Sangerville

County budgets will increase 6.5 percent

DOVER-FOXCROFT — Both the Piscataquis County and Unorganized Territory budgets will be up by 6.5 percent for the respective upcoming years, as the county commissioners approved the two spending plans during a Dec. 1 meeting.

The 2021 county budget, which is based on a calendar year, totals $5,150,016 for an increase of $317,583 from 2020. The UT budget for 2021-22 is $1,923,481, a $118,811 increase.

In a budget memo, County Manager Michael Williams said the county budget increase includes a pay scale adjustment for employees of the Piscataquis County Sheriff’s Office and a 3 percent increase for all non-union county employees in 2021. The sheriff’s patrol division comes in at a little more than $1.19 million, a $56,537 (4.9 percent) increase, which includes the pay scale change and benefits.

The sheriff’s telecommunications division has an $834,132 budget, up by $130,506 for dispatch center operations. Williams explained that most of this increase is due to $25,000 in capital for a future move out of the jail in Dover-Foxcroft to the new patrol and investigations building in Guilford, $37,800 for a radio study, $8,000 for a responding system for fire, EMS and police and about $58,000 for pay and benefits.
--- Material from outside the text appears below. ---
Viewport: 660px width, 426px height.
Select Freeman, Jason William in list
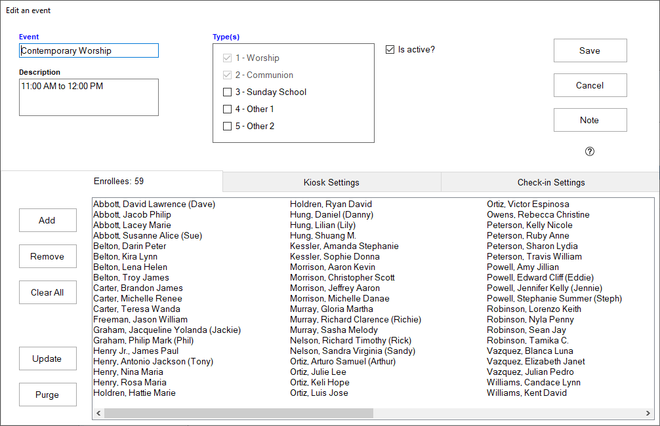point(140,320)
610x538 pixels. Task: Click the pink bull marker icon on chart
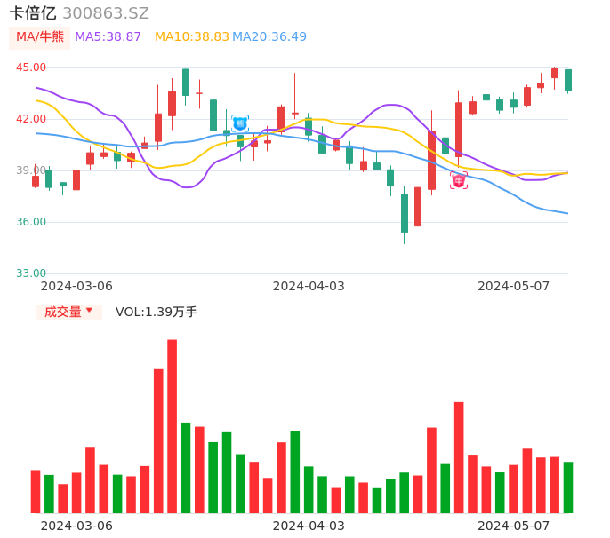(x=459, y=181)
For the jail budget the maximum 4 percent allowed by law under the state tax cap has been included, increasing this figure by $41,058 to $1,067,512.

The memo said the majority of the UT budget increase of $118,811 is due to $60,000 in capital for paving, $23,146 for winter plowing, $15,700 in fire protection and $8,500 has been added for an E-911 addressing project.
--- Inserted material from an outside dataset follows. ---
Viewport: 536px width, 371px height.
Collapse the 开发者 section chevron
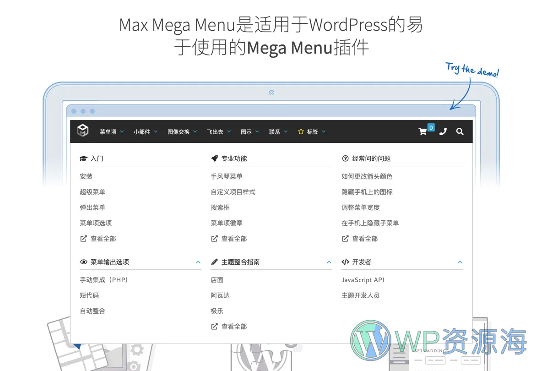tap(460, 262)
“I want to thank not only the budget committee who did a phenomenal job — we had some new members and they did a great job — but I also want to thank my department heads throughout the county who helped put this budget together,” Williams said. 

“The budget committee and the auditor agreed to work on a plan, and the commissioners agreed, to bring those two budgets in line,” Commissioner Chairman Jim White said about the 2021 and 2021-22 spending plans. He said the process would take several years to complete.

In other business, the commissioners tabled an agenda item on a review and approval of a county resolution concerning the Moose Mountain Ski Resort Area. 

White said he recommended this item be placed on the agenda for the second January meeting “because we have some legal questions we have sent out to the county’s attorney.”

“When it is time we should get input from all these people,” White said about those involved in a project to revitalize the ski facility on Big Moose Mountain outside of Greenville to make the location a year-round destination.

Piscataquis County Emergency Management Agency Director Tom Capraro reported that on his way in during the morning he received a call about the Back Abbot Road being flooded following heavy rains the night before. He said the travelway was soon closed and a few other roads in the region were also barricaded off to traffic due to the high water.

“We had a few power outages but really it wasn’t that bad,” Capraro said, with other parts of the state harder hit by the storm.

He also reported that Communications Design Consulting Group of Barrington, New Hampshire, had sent in a draft contract for a feasibility study on a public safety radio system. “I’m going to get back to them today,” the EMA director said.

Last month the commissioners accepted a $27,000 bid by Communications Design Consulting Group for a radio study to find solutions to long-running communications problems for fire and police departments in and around Piscataquis County. 

Objectives include meeting with Capraro, Piscataquis County Sheriff’s Office Chief Deputy Todd Lyford and  Dispatch Sgt. Gary Grant and emergency personnel from around Piscataquis County to review the communications systems and look at current and potential sites. 

The study would identify upgrade costs, future recurring costs and the feasibility of a simulcast system. Another area to be looked at is potentially moving the sheriff’s dispatch center out of the jail and into the new department building in downtown Guilford.